The structure of the Petrarchan sonnet consisted of two quatrains, where two aspects of the same problem were explained, followed by two tercets where the possible solution of the problem was provided.
But with the passing of time the sonneteers realized that there were some rhythmical problems, so then conceived of a new structure for their sonnets.
English sonnets were organized into three quatrains and a final couplet; in the quatrains the problem was explained and in the couplet a possible solution was provided.
the themes of the sonnets were intimate moods, feelings and secret loves.
The addressee of the sonnet often was a woman
She was a particular kind of waman because during the Middle Ages and the Renaissance people wanted to gain solution so they loved a woman that recalled an angel.
In fact such women had fair hair and light-blue or green eyes.
They loved this kind of woman because she was unattainable.

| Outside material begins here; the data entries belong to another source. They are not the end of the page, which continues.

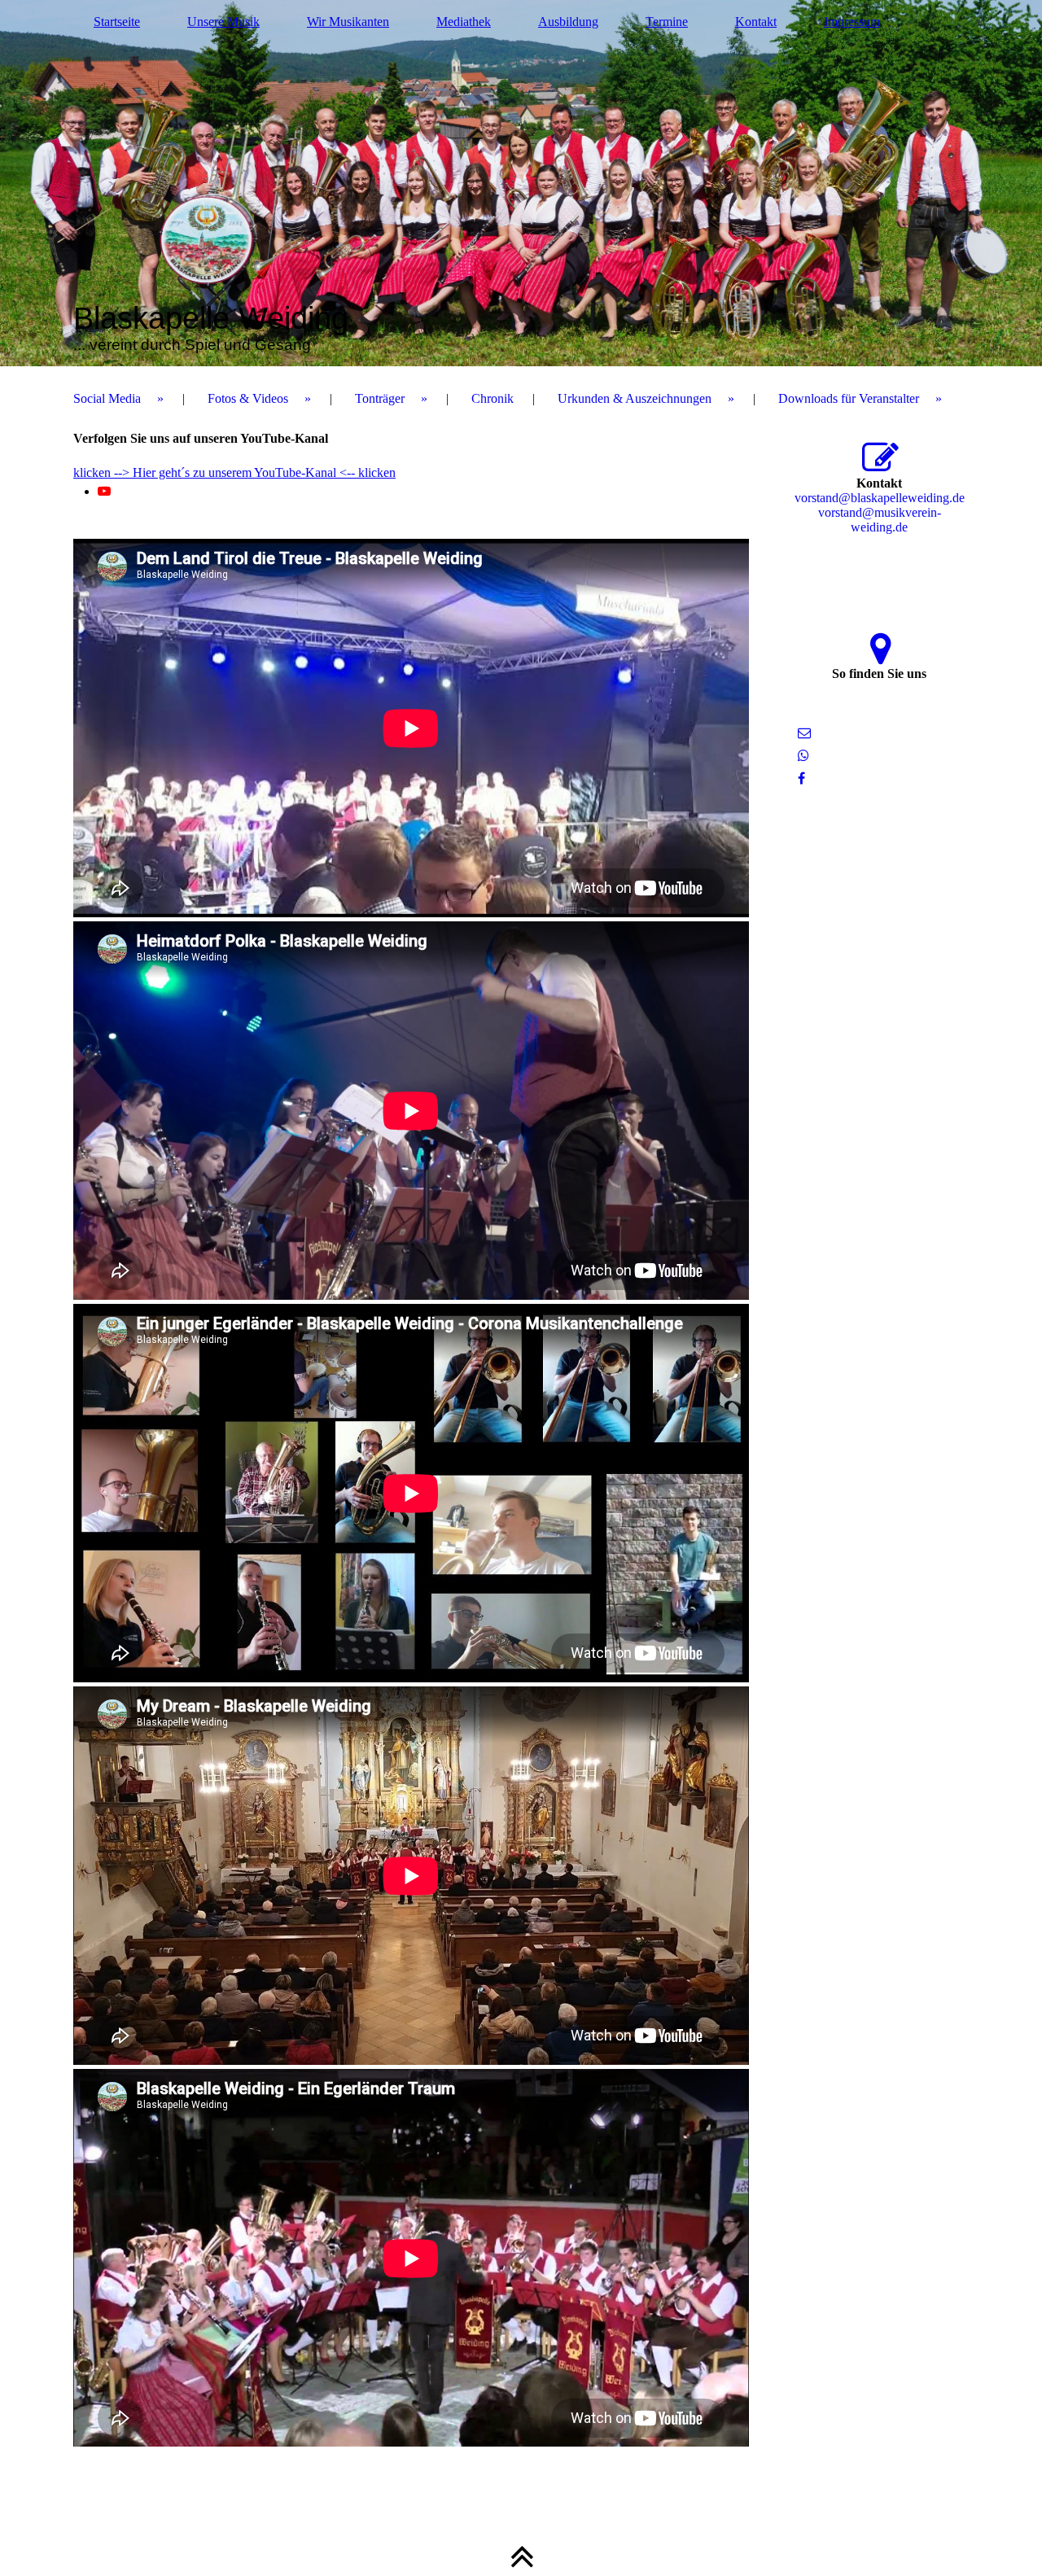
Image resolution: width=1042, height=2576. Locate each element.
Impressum (852, 21)
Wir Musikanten (348, 21)
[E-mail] (804, 733)
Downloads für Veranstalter (848, 398)
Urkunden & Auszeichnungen (634, 398)
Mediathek (463, 21)
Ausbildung (568, 21)
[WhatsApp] (803, 756)
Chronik (492, 398)
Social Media (107, 398)
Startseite (117, 21)
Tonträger (380, 398)
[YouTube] (104, 491)
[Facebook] (801, 778)
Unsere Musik (223, 21)
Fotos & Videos (248, 398)
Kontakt (756, 21)
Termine (667, 21)
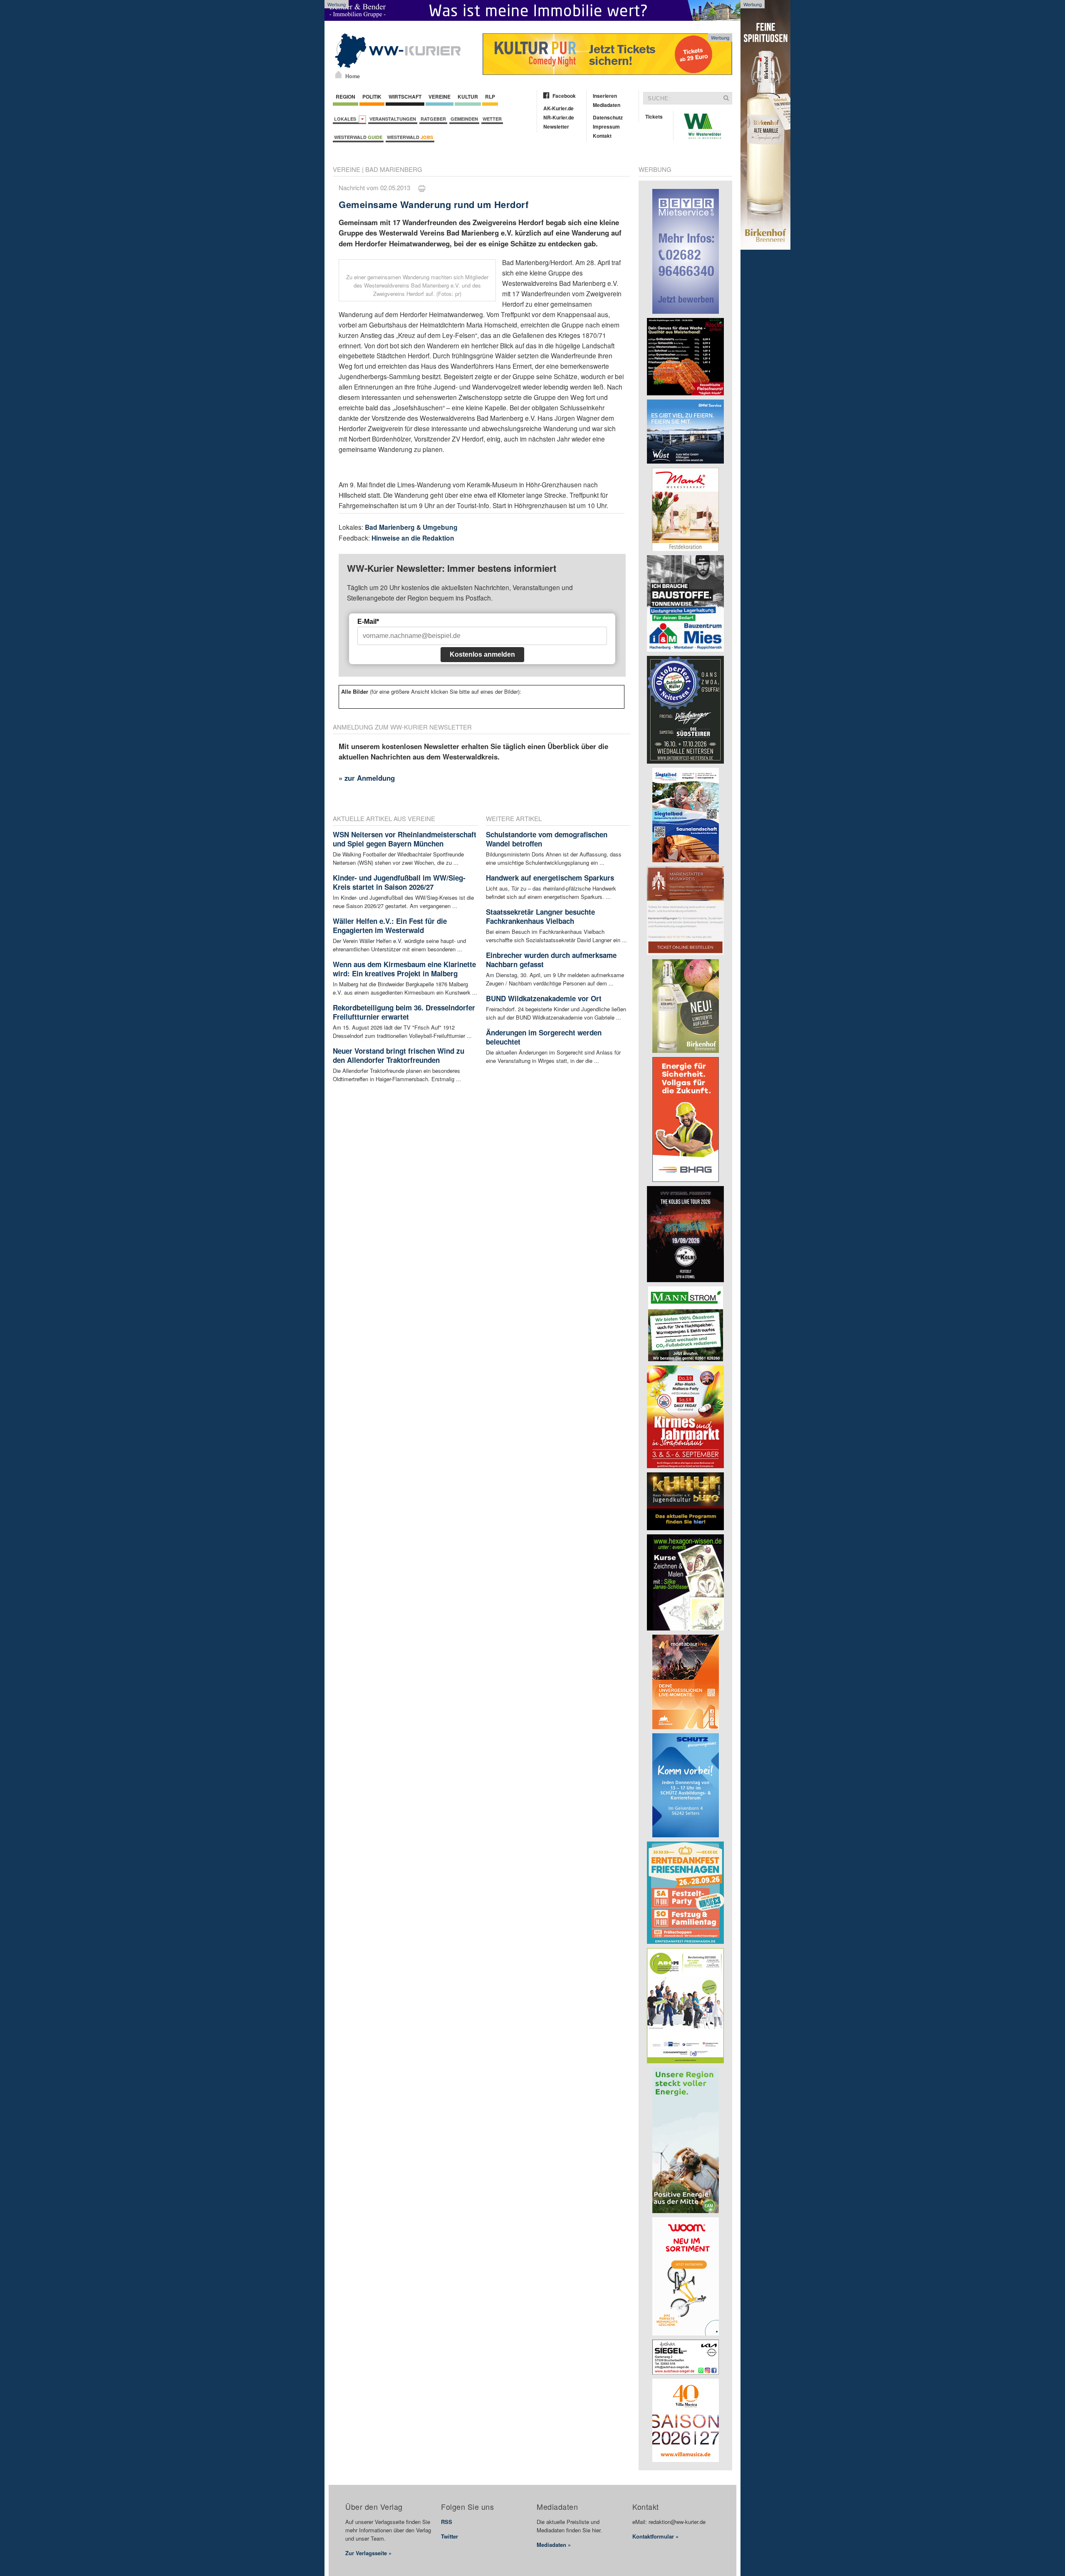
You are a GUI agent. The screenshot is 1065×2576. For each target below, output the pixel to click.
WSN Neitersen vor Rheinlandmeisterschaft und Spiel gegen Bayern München (404, 839)
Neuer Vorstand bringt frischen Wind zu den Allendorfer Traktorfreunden (398, 1055)
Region (345, 96)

It follows that if men loved women with that features they couldn't be tempted as it happened in the previous period, because women of love sonnets weren't realistic.
In the previous period the women of ballads were tempters; them love seem as dangerous.
They were realistically described so men were afraid of them.
Only Shakespeare tried to communicate that real kind of woman that men could love was the "dark lady".
This woman was realistically described, she needn't have fair hair or light eyes.
In fact he described her saying that she had dark hair and dark eyes and men could speak with her, so she wasn't unattainable.